Los fans de Pete Best trataron de impedirnos tocar. Ringo recibió cartas con amenazas. A George le dieron un puñetazo en la cara. Por un momento nos dijimos que quizás habíamos subestimado el amor del público por Pete. Pero no duró. A fin de cuentas, no cambiaba nada. Pasó el tiempo y se lo olvidó por completo. Años más tarde, Hunter Davies, el tipo que escribió nuestra biografía oficial, un rejunte de estupideces en las que no se podía decir realmente la verdad, nos dio noticias de Pete. Se había hecho carnicero, y ganaba en una semana lo que nosotros ganábamos en menos de un segundo. Saberlo no me dio ni frío ni calor. Me importaba un comino su descenso a los Infiernos. Y además yo estaba mal cuando me enteré de eso. Me sentía asfixiado por la celebridad, no podía hacer nada de modo normal. Estaba enganchado a la heroína. Pensé que la vida de carnicero debía de ser mejor que la nuestra. Pero, como digo, no me importaba saber qué había sido de él. No me interesan los cadáveres que quedan en el camino. Me han preguntado por qué no le dimos una ayuda, después. Por qué no le compramos una casa. Pero es así, no es nuestra vida. Había que ser duro para triunfar, y siempre hay que serlo. Es un sálvese quien pueda, en esta mierda.

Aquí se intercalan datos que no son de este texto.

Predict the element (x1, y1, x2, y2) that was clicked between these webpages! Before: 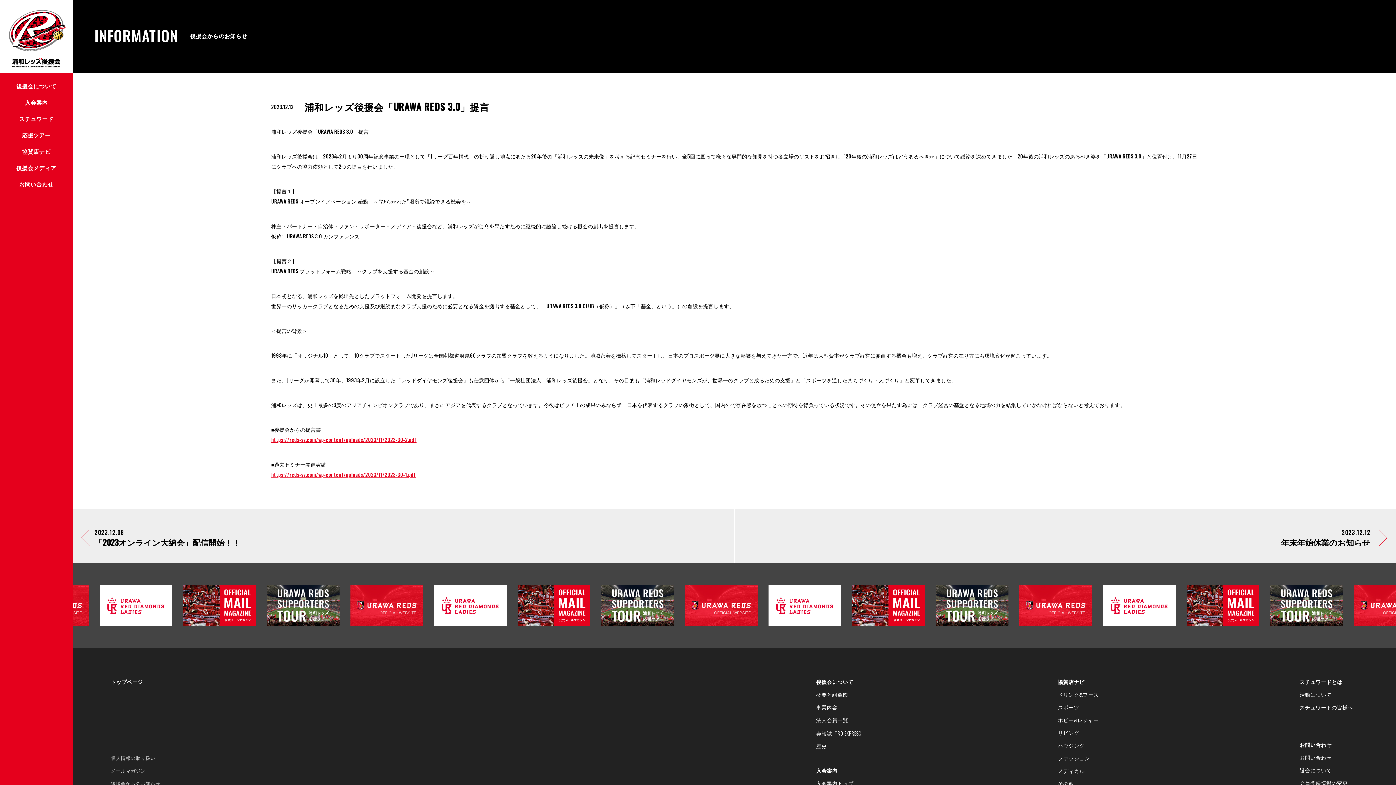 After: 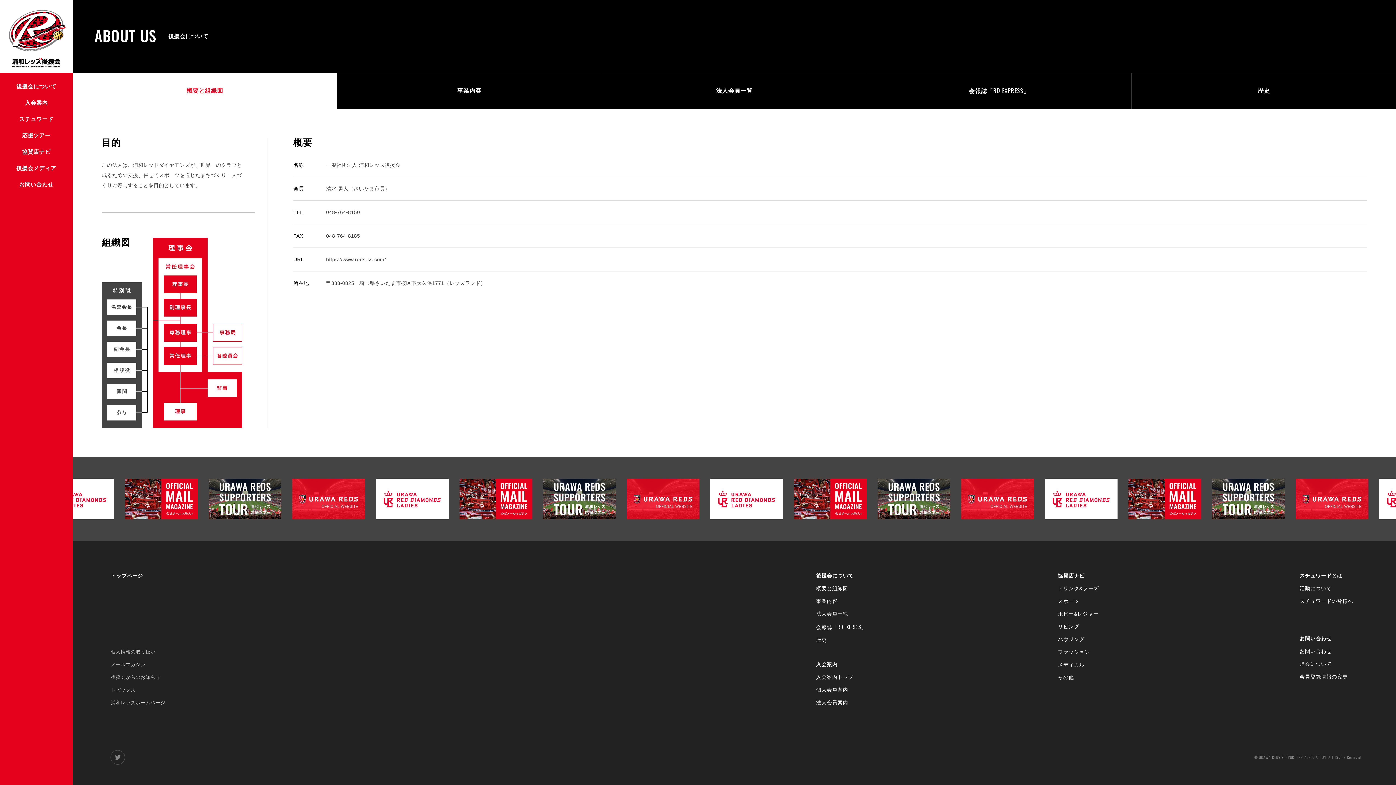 Action: bbox: (816, 679, 853, 685) label: 後援会について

Después de su expulsión él trató de formar otros grupos. Pero no funcionó. Mientras tanto, nos volvíamos enormes. Todo el mundo en Liverpool lo conocía como el baterista de los Beatles, así que no podía dar un paso sin que alguien murmurara sobre su fracaso. Le tenían compasión. Era el tipo que casi había sido parte del mito. El más grande cornudo de la historia de la música. Si lo pienso un segundo, me digo que realmente debió de dolerle todo eso. Sé que pasó un año en casa de su madre. Un año sin moverse, tirado en un diván, frente al televisor. Y un día quiso terminar con todo. Quizás después de vernos en la televisión o en los diarios. Era imposible vivir sin ver nuestras caras en alguna parte. Entonces quiso ponerle fin. Me dijeron que tuvo dos intentos fallidos de suicidio. Su destino era fallar. Pero hay una cosa que no se le puede negar, a Best, y fue que no se vengó de nosotros. Nunca lo hizo. Supongo que le habrán ofrecido millones para contar todo lo malo que sabía de nosotros, de la época de Hamburgo, porque él estaba en la primera fila de nuestros extravíos. Y debo decir que esa actitud es muy respetable[6]. Muy distinto de todos los canallas que hacen libros sobre mí, que inventan trescientas páginas sobre una supuesta relación, cuando me los he cruzado apenas dos minutos. Todo el mundo se permite comentar lo que piensa sobre lo que yo pienso, todo el mundo tiene una opinión sobre el modo en que meo, tanto que aun ahora, cuando hablo con usted, no estoy seguro de ser yo.